After graduating from Tilford Academy, Lieutenant Kellogg studied law with Senator W. P. Whipple, and was admitted to the bar in May, 1896, when a few days past his majority. He was first employed in the office of Gilchrist and Whipple, and in December following the commencement of his practice married Miss Cora J. Whipple, daughter of Cyrenius T. and Nancy J. (Cline) Whipple—fitting biographies of whom appear in other pages of this history.

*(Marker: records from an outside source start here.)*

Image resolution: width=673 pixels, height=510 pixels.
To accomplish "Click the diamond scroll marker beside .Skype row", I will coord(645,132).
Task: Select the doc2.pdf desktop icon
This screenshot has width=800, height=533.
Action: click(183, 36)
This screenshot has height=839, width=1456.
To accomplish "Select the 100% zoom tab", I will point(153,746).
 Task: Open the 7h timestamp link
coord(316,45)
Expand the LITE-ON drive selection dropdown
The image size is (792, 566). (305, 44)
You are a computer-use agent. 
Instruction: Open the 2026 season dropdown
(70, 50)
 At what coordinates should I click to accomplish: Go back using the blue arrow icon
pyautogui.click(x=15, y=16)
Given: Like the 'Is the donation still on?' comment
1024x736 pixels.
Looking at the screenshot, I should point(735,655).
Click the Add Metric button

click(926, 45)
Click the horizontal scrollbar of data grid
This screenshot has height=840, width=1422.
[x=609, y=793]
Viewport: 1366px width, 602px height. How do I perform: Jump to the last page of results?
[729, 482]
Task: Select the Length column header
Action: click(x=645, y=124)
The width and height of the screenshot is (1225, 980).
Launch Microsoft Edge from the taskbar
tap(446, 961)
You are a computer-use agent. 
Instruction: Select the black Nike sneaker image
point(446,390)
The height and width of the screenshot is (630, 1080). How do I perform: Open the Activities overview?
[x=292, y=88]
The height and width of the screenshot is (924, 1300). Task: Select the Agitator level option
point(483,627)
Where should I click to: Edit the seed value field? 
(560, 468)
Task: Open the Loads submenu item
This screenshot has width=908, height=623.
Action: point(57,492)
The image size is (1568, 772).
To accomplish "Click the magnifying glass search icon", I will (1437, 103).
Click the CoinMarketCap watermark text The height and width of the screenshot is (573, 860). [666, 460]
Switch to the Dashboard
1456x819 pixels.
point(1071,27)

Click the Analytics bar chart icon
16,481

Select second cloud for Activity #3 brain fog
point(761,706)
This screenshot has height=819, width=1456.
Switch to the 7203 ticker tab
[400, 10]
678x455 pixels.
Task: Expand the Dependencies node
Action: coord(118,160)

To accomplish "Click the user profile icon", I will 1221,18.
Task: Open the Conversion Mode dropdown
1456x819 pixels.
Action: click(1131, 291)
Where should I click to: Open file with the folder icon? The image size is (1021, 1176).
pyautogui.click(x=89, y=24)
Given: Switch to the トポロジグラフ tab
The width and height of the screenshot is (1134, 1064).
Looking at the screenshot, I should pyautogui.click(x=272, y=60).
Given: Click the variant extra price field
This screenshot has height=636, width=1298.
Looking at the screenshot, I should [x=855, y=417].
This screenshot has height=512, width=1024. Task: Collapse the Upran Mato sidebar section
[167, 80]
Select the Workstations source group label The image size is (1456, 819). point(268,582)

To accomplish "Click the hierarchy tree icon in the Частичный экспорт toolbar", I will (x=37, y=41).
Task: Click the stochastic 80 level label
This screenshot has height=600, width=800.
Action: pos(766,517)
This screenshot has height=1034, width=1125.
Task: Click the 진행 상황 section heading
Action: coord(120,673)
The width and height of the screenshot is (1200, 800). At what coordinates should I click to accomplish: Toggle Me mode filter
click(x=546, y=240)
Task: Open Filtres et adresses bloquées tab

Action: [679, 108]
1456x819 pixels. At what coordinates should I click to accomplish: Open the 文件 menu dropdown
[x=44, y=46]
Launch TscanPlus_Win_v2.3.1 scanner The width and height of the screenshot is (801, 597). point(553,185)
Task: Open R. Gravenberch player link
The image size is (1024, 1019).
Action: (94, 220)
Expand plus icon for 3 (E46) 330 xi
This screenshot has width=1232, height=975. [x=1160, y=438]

At the out-break of the Spanish-American war, Mr. Kellogg had just been promoted to a first lieutenancy in the Iowa National Guard, with which he had been identified since October 26, 1891. He became a corporal August 9, 1892; sergeant, September 19th of that year; first sergeant in May, 1897; second lieutenant, March 14, 1898, and first lieutenant on the following 12th of May. His regiment was incorporated into the military service of the Spanish-American war as the Forty-ninth Iowa Volunteer Infantry, but while in camp at Jacksonville he was prostrated by typhoid fever, and his death was the first fatality suffered by the command. At the time of his death Lieutenant Kellogg was acting as judge advocate of general court martial for the Second Division, Seventh Army Corps. Ever since his enlistment in the National Guard of Iowa he had taken an active part in its affairs, and no minor officer was more popular or highly honored. For three weeks previous to the call toward the active field of hostilities he had been stationed at Waterloo, Iowa, as recruiting officer for the second Iowa battalion, and his strenuous and incessant labors there are thought to have so exhausted and weakened his system as to make him an easy victim for the disease which brought low his ambitious, useful and upright life. His faithful young wife and sorrowing widow now resides with her aged mother, who since the death of her daughter's husband has herself been called to mourn the passing of one who walked by her side for four and forty years.